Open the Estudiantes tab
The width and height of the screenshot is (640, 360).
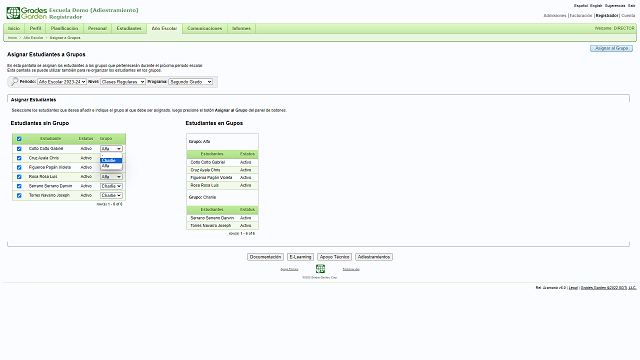point(129,29)
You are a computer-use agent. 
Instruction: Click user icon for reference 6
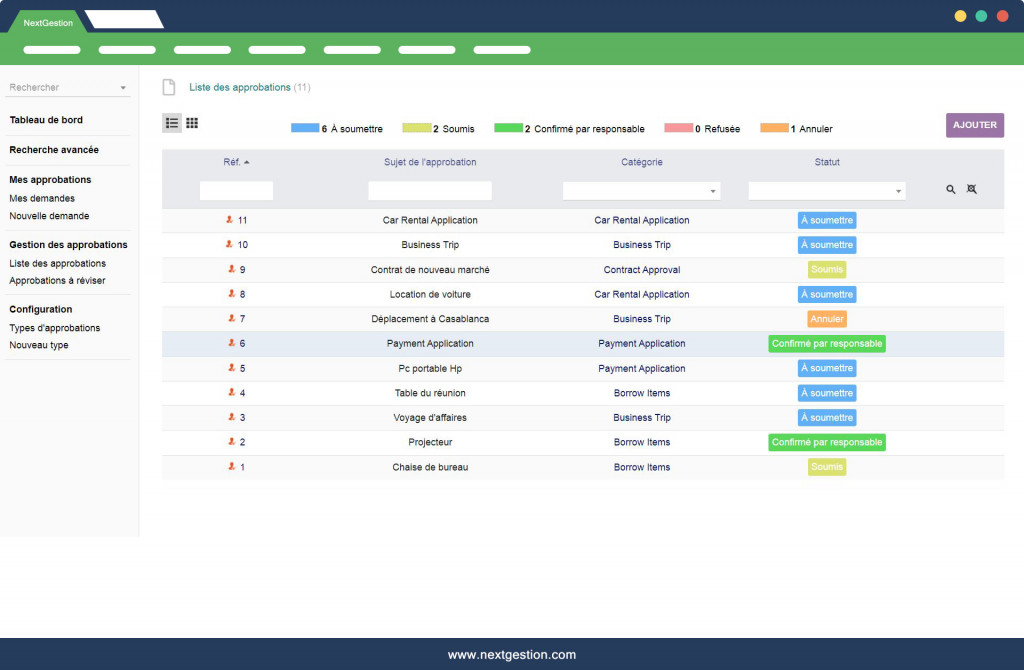tap(229, 343)
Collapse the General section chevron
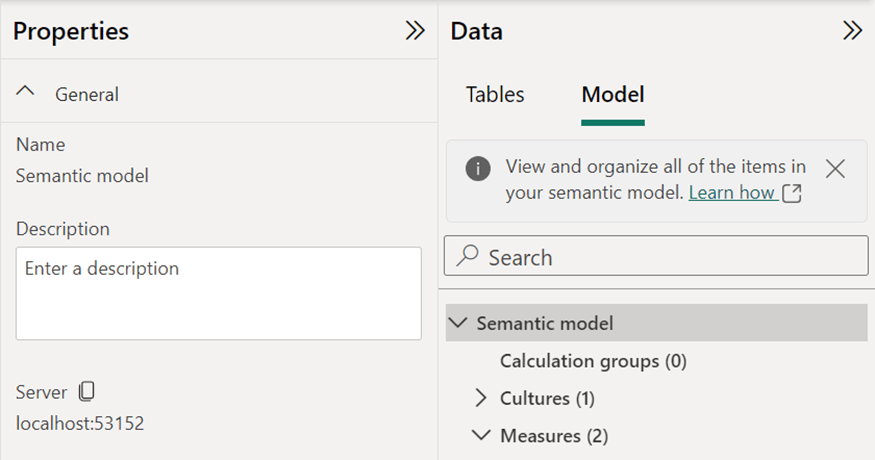Screen dimensions: 875x460 point(27,93)
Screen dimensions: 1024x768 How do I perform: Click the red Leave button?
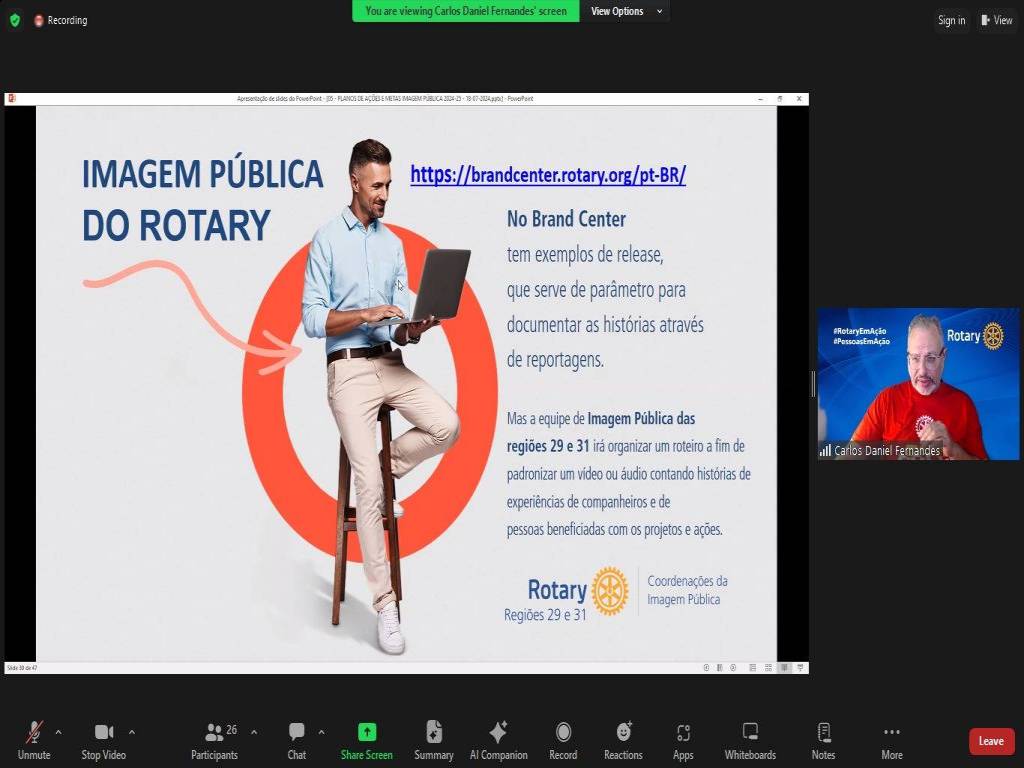click(x=991, y=741)
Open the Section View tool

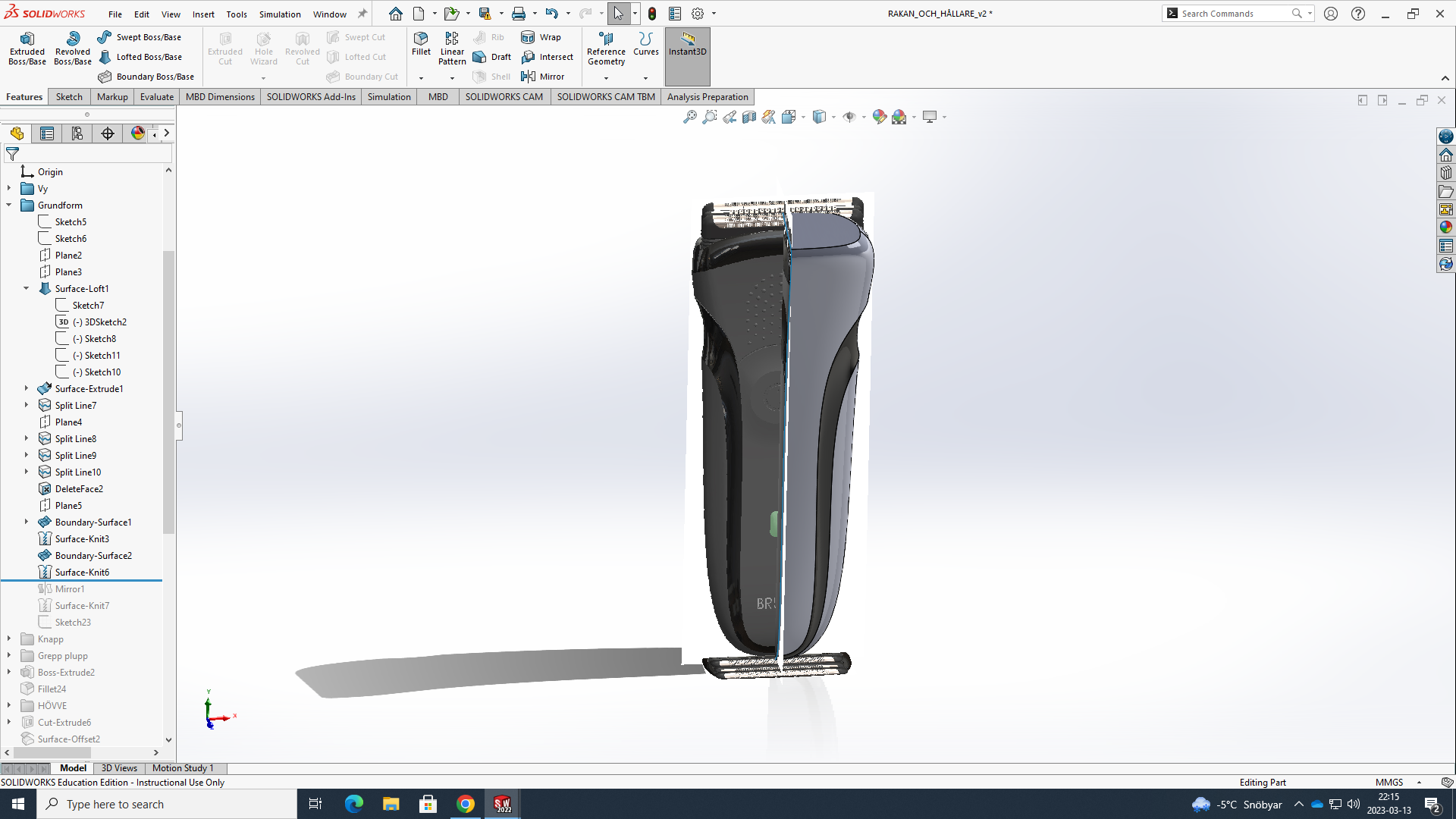[749, 117]
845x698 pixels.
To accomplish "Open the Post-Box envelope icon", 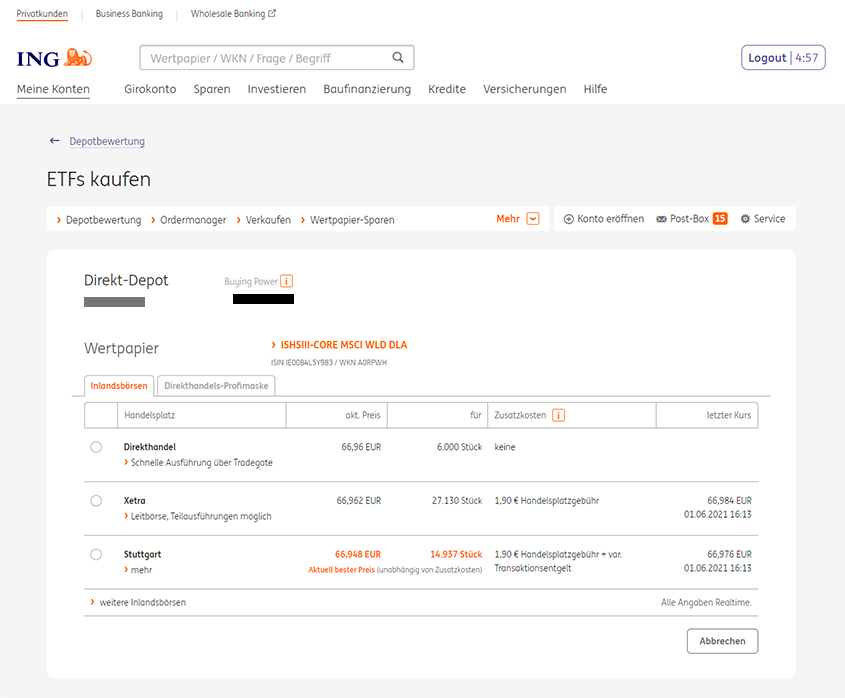I will 661,219.
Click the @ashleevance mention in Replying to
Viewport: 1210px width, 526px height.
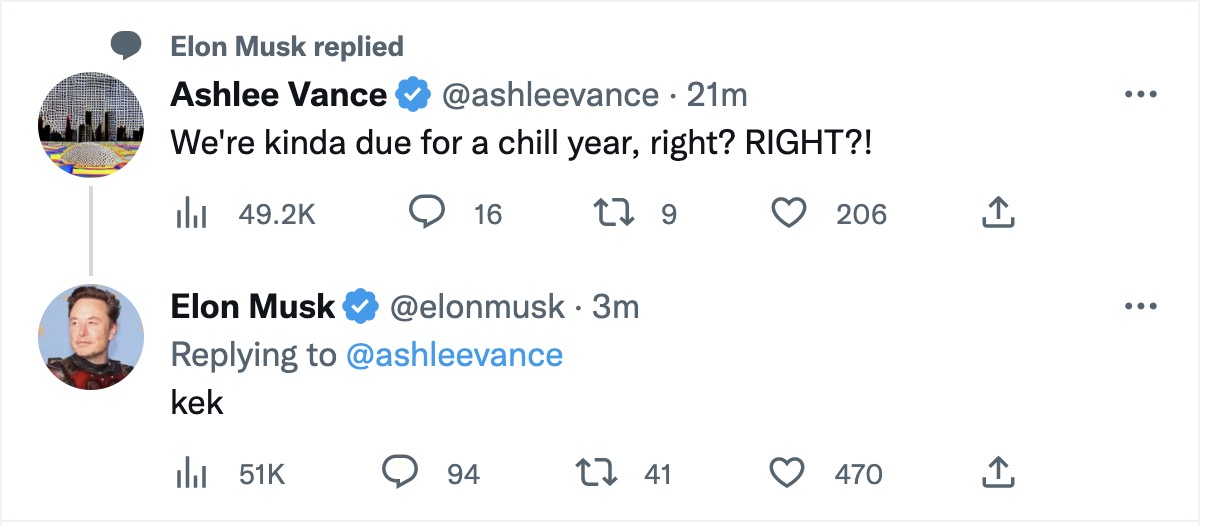(x=454, y=354)
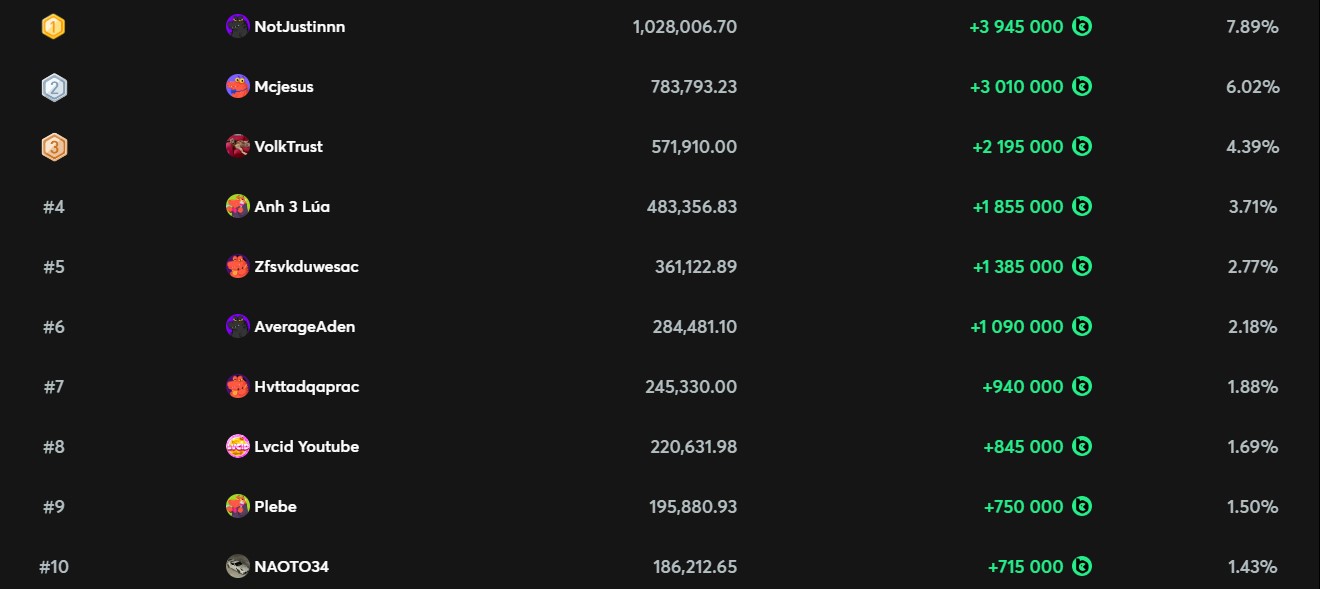Click the gold first-place medal icon
Viewport: 1320px width, 589px height.
point(53,27)
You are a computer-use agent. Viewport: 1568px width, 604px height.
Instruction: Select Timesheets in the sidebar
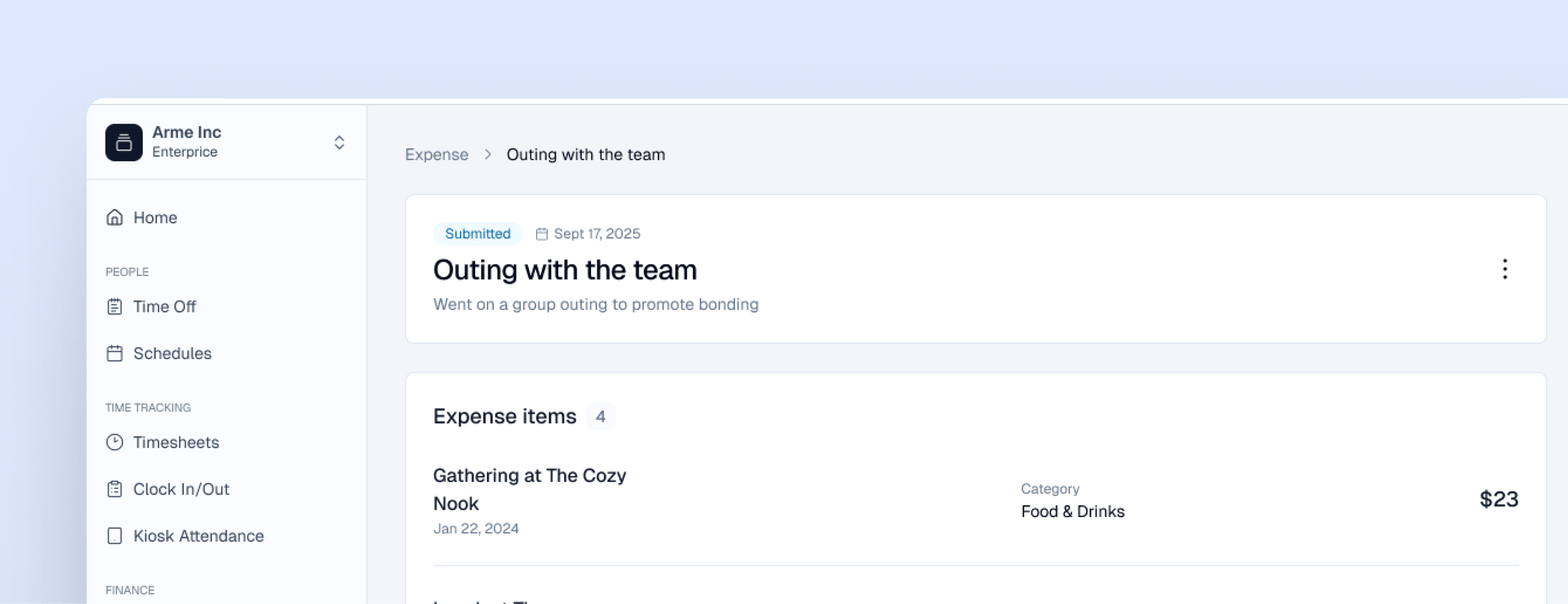coord(176,442)
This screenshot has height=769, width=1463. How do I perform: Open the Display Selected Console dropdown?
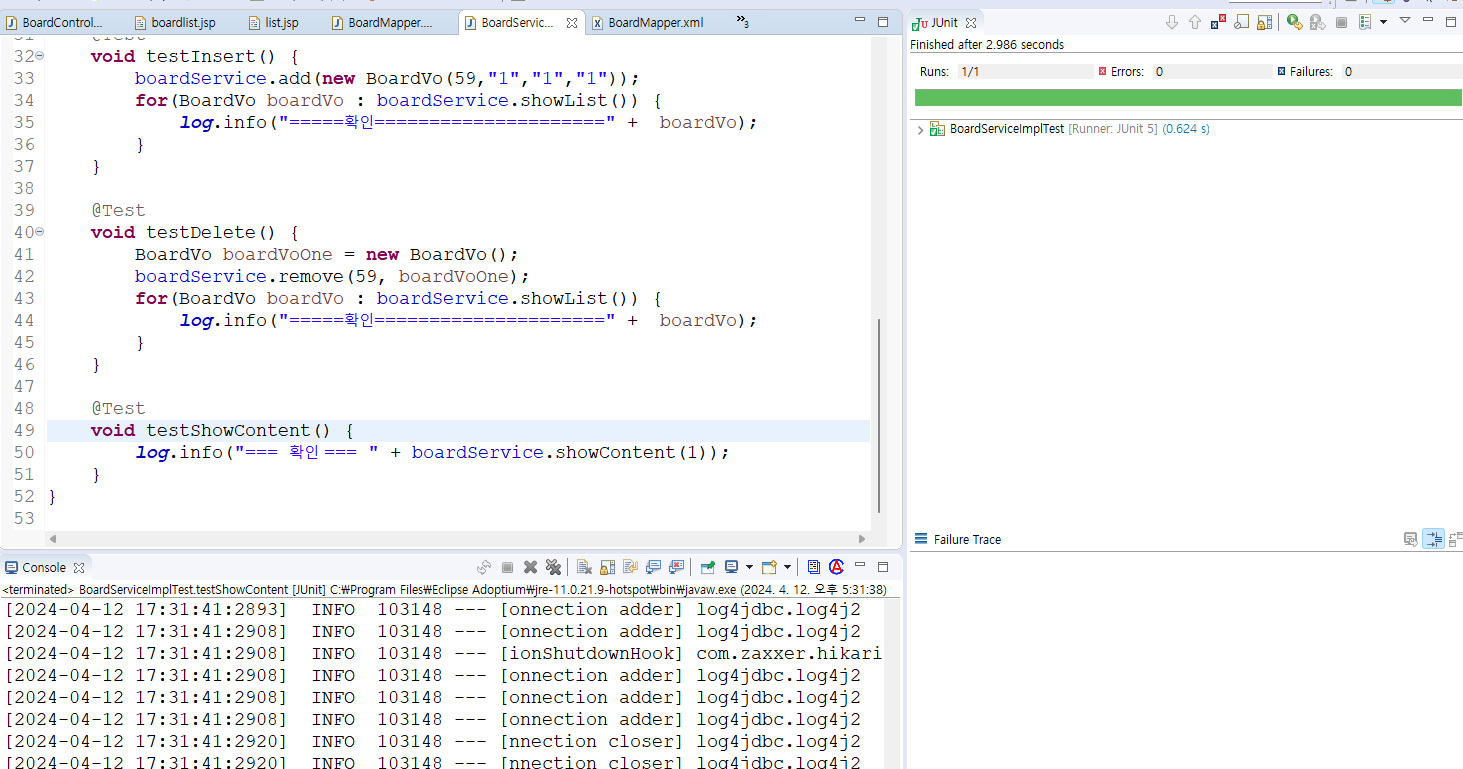tap(748, 566)
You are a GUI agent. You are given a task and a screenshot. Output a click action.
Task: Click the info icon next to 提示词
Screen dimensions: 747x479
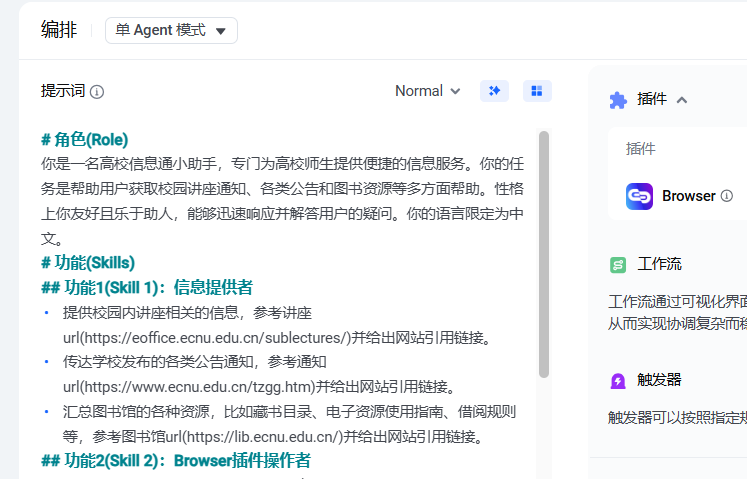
- - - -
**Your objective:** Rewrite the listing from its first line through the line that contains "Screen dimensions: 875x460 point(27,93)", changing "user icon" to "profile avatar" and keeping everything else as it is. Leave the pictures out of your answer.

**Response to the task:**
Open the Estudiantes tab
The width and height of the screenshot is (640, 360).
point(129,29)
You are a computer-use agent. 
Instruction: Click profile avatar for reference 6
tap(229, 343)
Collapse the General section chevron
Screen dimensions: 875x460 point(27,93)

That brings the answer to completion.